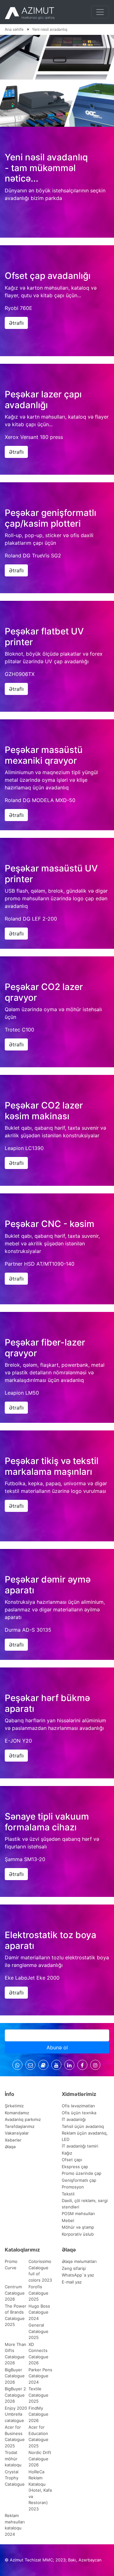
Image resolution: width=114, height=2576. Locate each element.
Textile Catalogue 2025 (38, 2395)
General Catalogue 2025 (38, 2331)
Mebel (68, 2220)
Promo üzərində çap (81, 2173)
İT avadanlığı (74, 2119)
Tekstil (68, 2193)
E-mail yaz (72, 2281)
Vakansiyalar (17, 2133)
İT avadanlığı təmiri (80, 2146)
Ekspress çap (75, 2166)
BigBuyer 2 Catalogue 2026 (15, 2395)
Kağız (67, 2152)
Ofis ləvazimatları (78, 2105)
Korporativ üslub (78, 2234)
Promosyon (73, 2186)
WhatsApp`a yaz (78, 2274)
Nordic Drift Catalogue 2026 (39, 2458)
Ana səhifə (14, 29)
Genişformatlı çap (79, 2180)
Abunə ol (57, 2047)
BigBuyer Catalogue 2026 (15, 2376)
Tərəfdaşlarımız (20, 2126)
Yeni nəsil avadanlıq (49, 29)
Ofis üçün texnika (79, 2112)
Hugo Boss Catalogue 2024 (39, 2312)
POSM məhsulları (78, 2213)
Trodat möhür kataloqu (13, 2458)
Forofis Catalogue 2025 (38, 2293)
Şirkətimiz (14, 2105)
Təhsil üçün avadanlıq (83, 2126)
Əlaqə (10, 2146)
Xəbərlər (13, 2139)
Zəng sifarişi (74, 2268)
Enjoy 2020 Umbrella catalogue (16, 2414)
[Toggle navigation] (100, 12)
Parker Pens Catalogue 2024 (40, 2376)
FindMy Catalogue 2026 (38, 2414)
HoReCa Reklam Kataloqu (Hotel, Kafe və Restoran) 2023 (40, 2490)
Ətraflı (16, 323)
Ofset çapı (72, 2159)
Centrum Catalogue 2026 (15, 2293)
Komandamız (17, 2112)
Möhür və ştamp (78, 2227)
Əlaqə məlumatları (79, 2261)
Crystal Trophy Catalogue (15, 2478)
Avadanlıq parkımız (23, 2119)
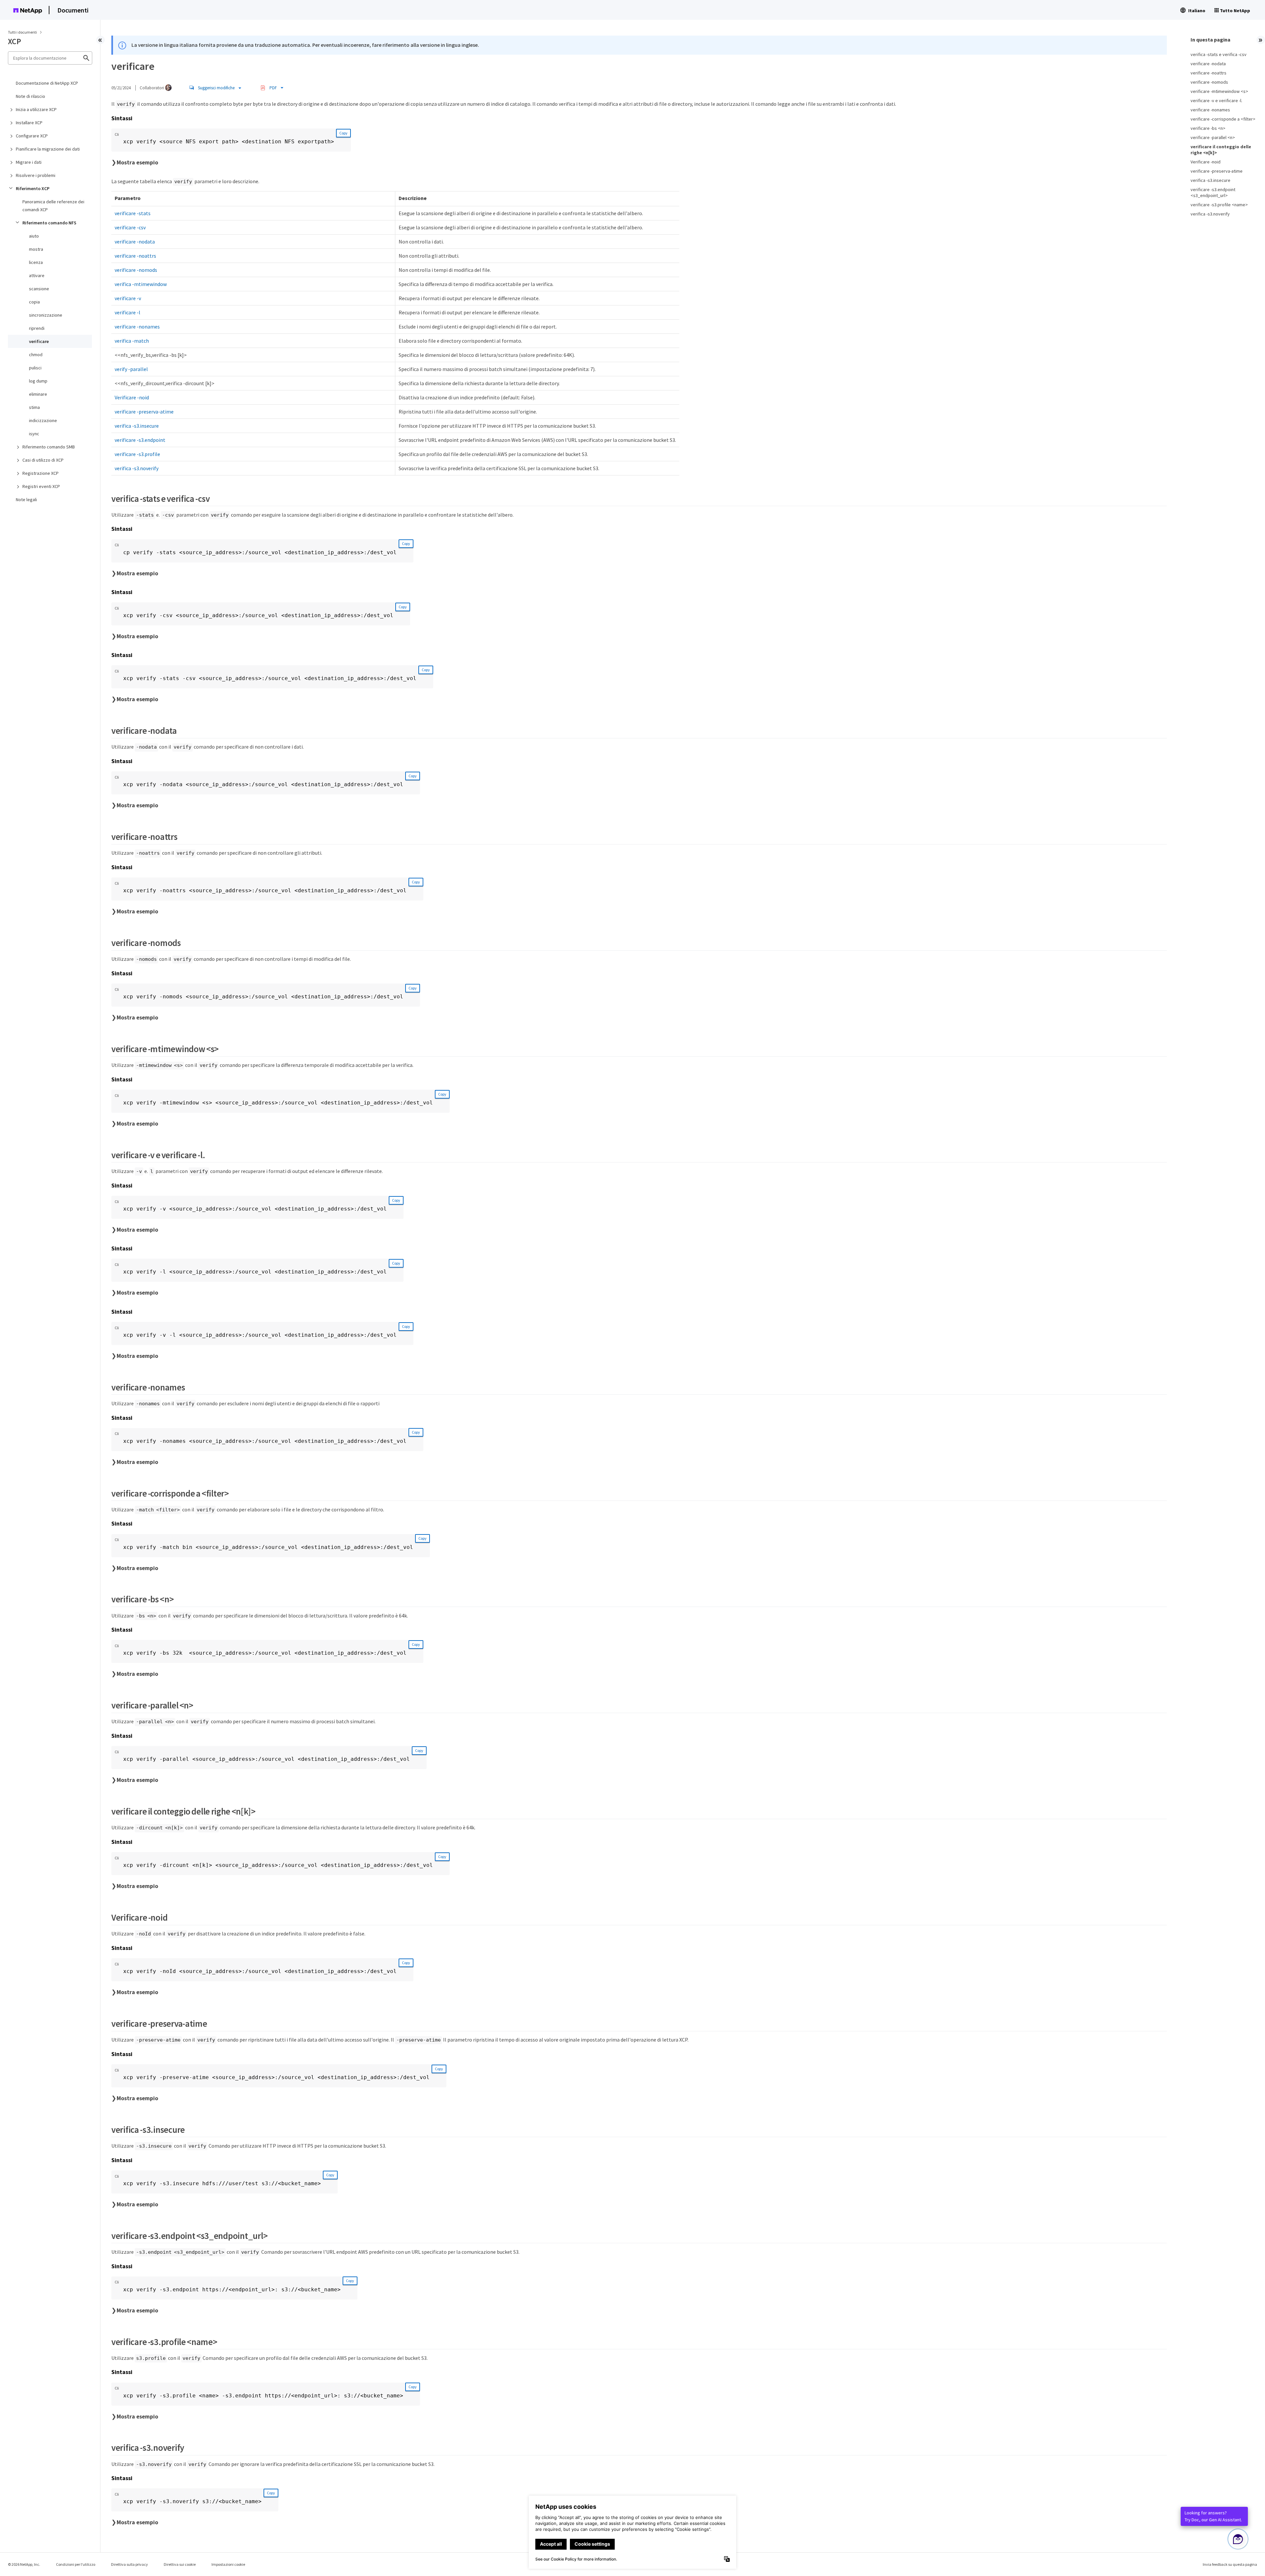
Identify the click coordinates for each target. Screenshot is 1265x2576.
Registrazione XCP (40, 473)
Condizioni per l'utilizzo (75, 2564)
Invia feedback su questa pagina (1230, 2564)
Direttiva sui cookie (180, 2564)
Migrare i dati (29, 162)
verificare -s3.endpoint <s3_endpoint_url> (1213, 192)
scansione (39, 289)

========

* **Exercise details**
Check the entries above line by line and return each one containing the word "BigBuyer".

* **Answer space**
BigBuyer 2 Catalogue 2026 (15, 2395)
BigBuyer Catalogue 2026 (15, 2376)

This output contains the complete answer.